About this exercise: Beginning with the first entry, restate the data word for word and leave out the images.
═══
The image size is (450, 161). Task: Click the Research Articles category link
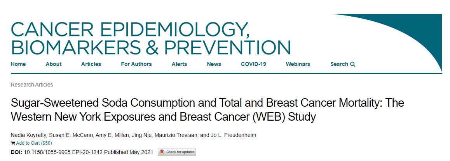coord(32,85)
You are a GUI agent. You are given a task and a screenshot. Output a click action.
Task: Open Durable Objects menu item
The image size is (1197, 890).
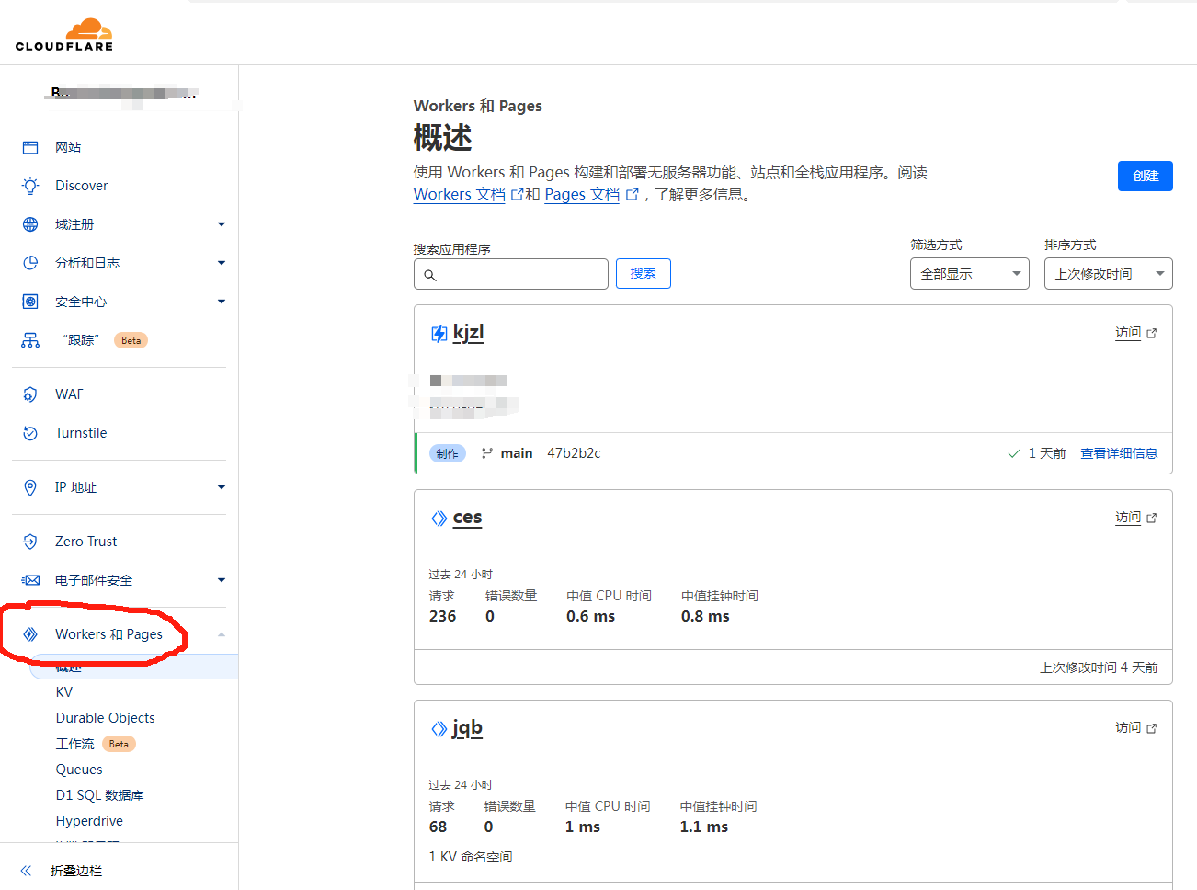tap(105, 718)
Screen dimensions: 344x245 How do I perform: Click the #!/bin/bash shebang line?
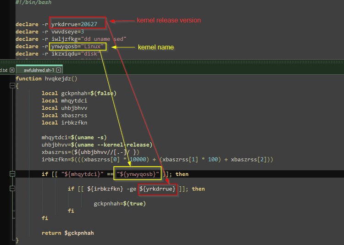coord(33,2)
═══
Output for this exercise:
The image size is (450, 161). Task: Click the Research Articles category link
coord(32,85)
You are a GUI agent. You are given a task and a screenshot. Output a click action.
Task: Open Durable Objects menu item
The image size is (1197, 890).
tap(105, 718)
Screen dimensions: 344x245 How do I perform: Click the #!/bin/bash shebang line?
coord(33,2)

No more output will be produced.